ASSIGNMENT> Restate word for word every entry that appears below, skipping its pictures.
[[ THE RECORDS, beginning ]]
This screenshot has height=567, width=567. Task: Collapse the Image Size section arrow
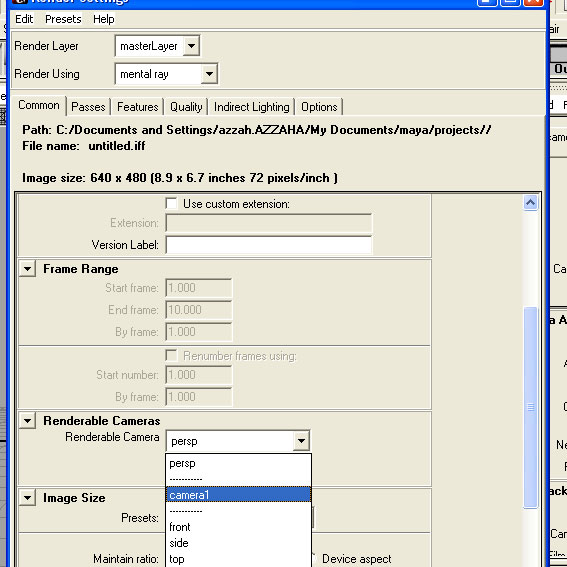[x=27, y=498]
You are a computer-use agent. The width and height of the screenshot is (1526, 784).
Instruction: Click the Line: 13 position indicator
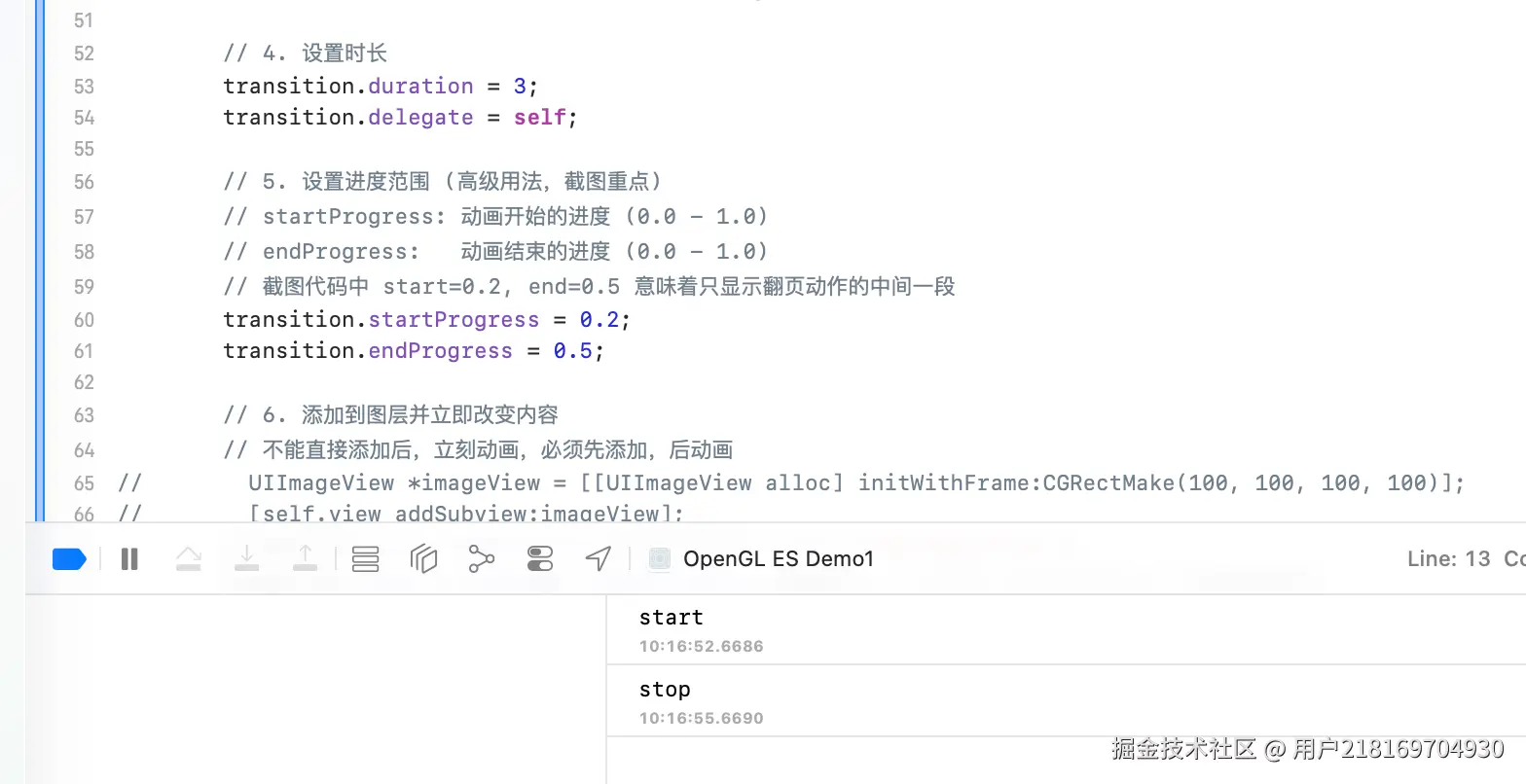(1448, 558)
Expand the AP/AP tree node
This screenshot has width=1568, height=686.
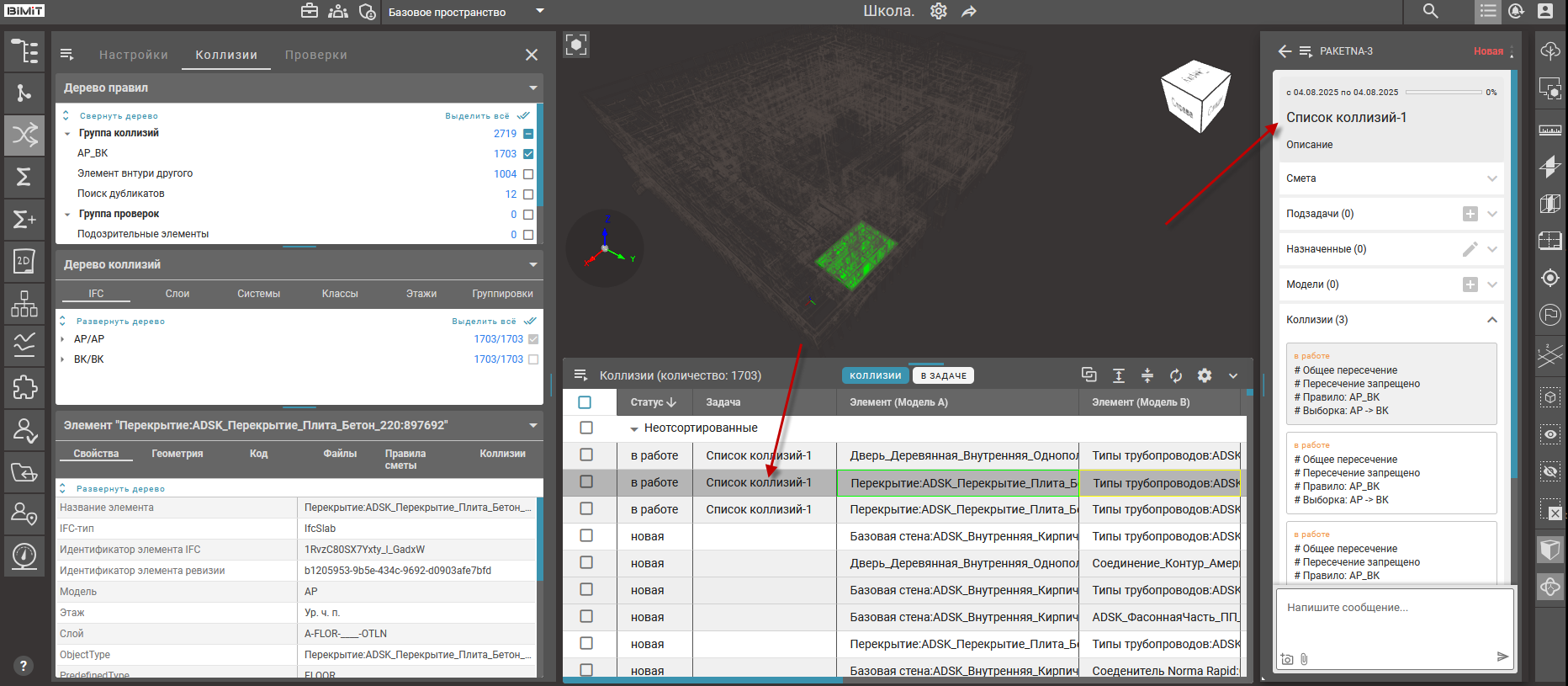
[[ THE RECORDS, end ]]
FINISHED TASK>
This screenshot has height=567, width=567. Task: Collapse the Image Size section arrow
[x=27, y=498]
You are a computer-use agent. The width and height of the screenshot is (1526, 784).
Instruction: Click the Line: 13 position indicator
(1448, 558)
Expand the AP/AP tree node
This screenshot has width=1568, height=686.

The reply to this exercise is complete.